You benefit because going to work becomes a lot more fun when you’re on a mission, doing something that matters. I always know I need a break when I feel like I’m going to work instead of to my secret crime lab.
Standing for something is good for your business because it builds trust, and it makes the daily decisions you have to make are easier.
There is, however, a cost. You can’t get something for anything.
It’s frustrating to watch brands, politicians (hello) and people fall into that predictable trap of trying to be all things to all people. You can’t stand for something and please everyone at the same time.
You can’t offer a high end, niche focussed experience at a discount. Sorry.
You can’t be a buddy dad or a buddy mom either.
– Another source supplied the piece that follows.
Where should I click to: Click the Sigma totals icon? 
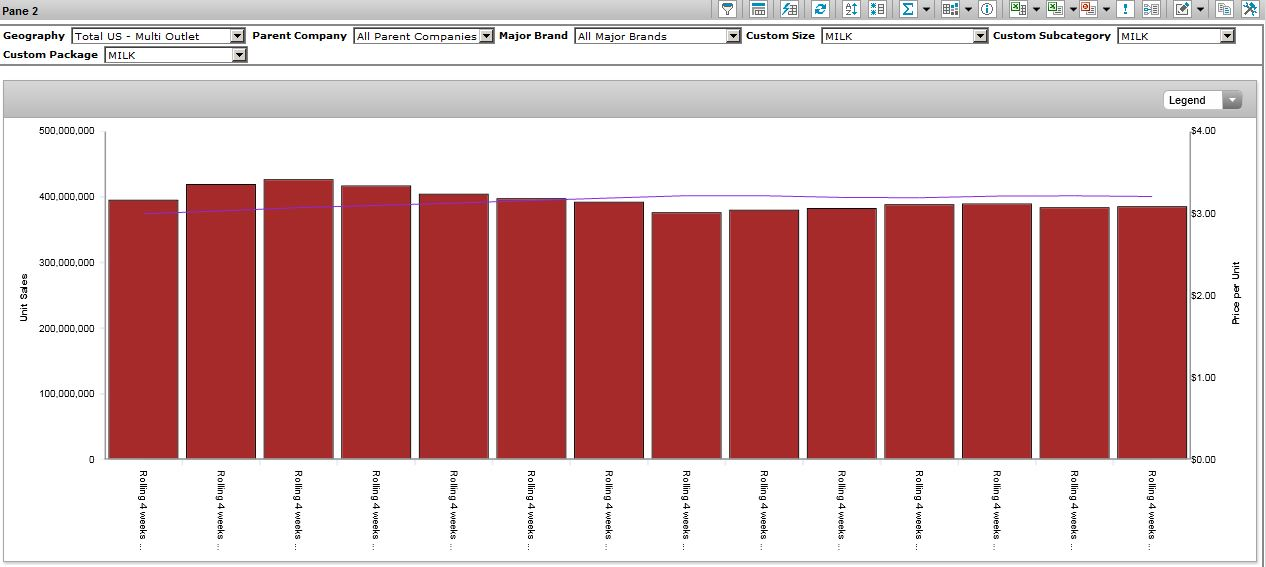pyautogui.click(x=907, y=9)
You can’t be pro-business, small government, services for everyone, low taxes for everyone, climate crusading deficit slayer either, although if you live in Canada you would be forgiven for thinking so. Best not to.
To really stand for something you have to make difficult decisions, mostly about what you don’t do. We don’t do that, we don’t make that, we don’t work with people like that, we don’t accept work like that, we don’t work for less than that.
Very easy to say, and very easy to agree to when you’re watching this video. It is, however, very hard to do.
But it’s precisely at these moments – when you say no – that you define what you stand for. If you change the rules, if you cut corners for instance or make an exception for a payoff, you’ll get caught.
If you want to be a brand that people buy into, you have to stand for something today, tomorrow and the day after that.
I stand for the Serious Shift …For living a life less ordinary by building a sustainable business, that is a joy to work at.